O livro parte do pressuposto da escola austríaca de economia (principalmente Hayek, que é citado com frequência), repetido aqui no Brasil por Roberto Campos, de que não pode haver liberdade política sem liberdade econômica. O caminho inverso, liberdade econômica sem liberdade política, é até possível (dá-nos exemplo disso a China), apesar de que a influência da primeira tende a forçar a segunda.
É nesse sentido que Friedman vê com muita desconfiança qualquer intervenção do governo na economia. Num balanço de vantagens e desvantagens da atuação estatal num determinado setor, a primeira desvantagem, anterior a qualquer consideração mais específica, é a tendência que a concentração de poder tem de limitar a liberdade individual. Ele subscrevia e repetia com entusiasmo o saying de Lord Acton que vai ao lado, Power tends to corrupt and absolute power corrupts absolutely. A limitação à liberdade individual não se restringe, porém, ao plano econômico, apesar de ser essa a consequência mais visível e imediata. Quando o governo determina que, digamos, o trigo só pode ser vendido a determinado preço, costuma-se considerar apenas a exclusão da possibilidade que as partes interessadas tinham de negociar o trigo a um preço que lhes fosse conveniente. Ocorre que o recrudescimento do poder estatal é cumulativo e ganha impulso com novas conquistas, além de ser de difícil reversão: basta ver a resistência que figuras adeptas do laissez-faire, como Reagan, tiveram de enfrentar para diminuir minimamente a presença estatal na economia.
Tudo o que vai acima, mesmo que muitas vezes ignorado na prática, é hoje considerado o óbvio ululante no meio acadêmico. Dados o conhecimento empírico e a perspectiva histórica hoje disponíveis, nem adolescentes têm como justificar o desconhecimento da impraticabilidade da economia planificada. Mas Friedman defende a retirada da presença estatal mesmo em situações que muitos liberais a considerariam natural, como na regulamentação de diferentes profissões (até a do médico!) e no controle das drogas.
Desde já antecipo que, mesmo como admirador, não vejo muito sentido em aceitar sem maiores cuidados a visão que Friedman tinha a respeito de questões não integralmente ligadas à economia. Digo isso porque essa costuma ser a postura diante de um ancião de 94 anos que já acertou tanto. Em 2002, na cerimônia em que Friedman recebeu a Medal of Freedom, o presidente Bush -- brincando, é claro -- observou que Rose é a única pessoa que sabemos ter ganhado uma discussão com seu marido.

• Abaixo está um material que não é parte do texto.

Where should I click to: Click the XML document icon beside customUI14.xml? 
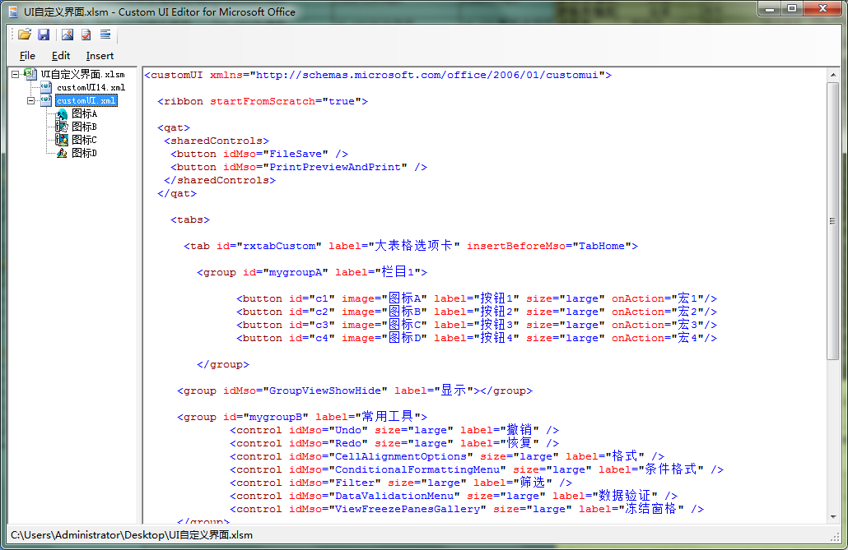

Sem dúvida que há argumentos econômicos favoráveis à legalização das drogas (o principal deles é a dificuldade básica que os governos de hoje e sempre têm de fazer valer as leis), mas a questão envolve fatores morais e culturais que ultrapassam o escopo meramente econômico. Quando confrontado com duas situações que se lhe afiguram economicamente equivalentes, Friedman opta de imediato por aquela que não envolva a presença estatal. Trata-se da inegavelmente necessária política do mal menor. A intenção, nesse como em qualquer outro caso, é sem dúvida boa, mas corre o risco de enveredar pelo extremo oposto do caminho que ele mesmo denunciou em 62:
A outra ameaça é bem mais sutil. É a ameaça interna vinda de homens de boas intenções e de boa vontade que nos desejam reformar. Impacientes com a lentidão da persuasão e do exemplo para levar às grandes reformas sociais que imaginam, estão ansiosos para usar o poder do Estado a fim de alcançar seus fins e confiantes em sua capacidade de fazê-lo. Entretanto, se subirem ao poder, não conseguirão realizar seus fins imediatos e, além disso, produzirão um estado coletivo diante do qual recuarão horrorizados e do qual serão as primeiras vítimas. A concentração do poder não é tornada inofensiva pelas boas intenções de quem a estabelece.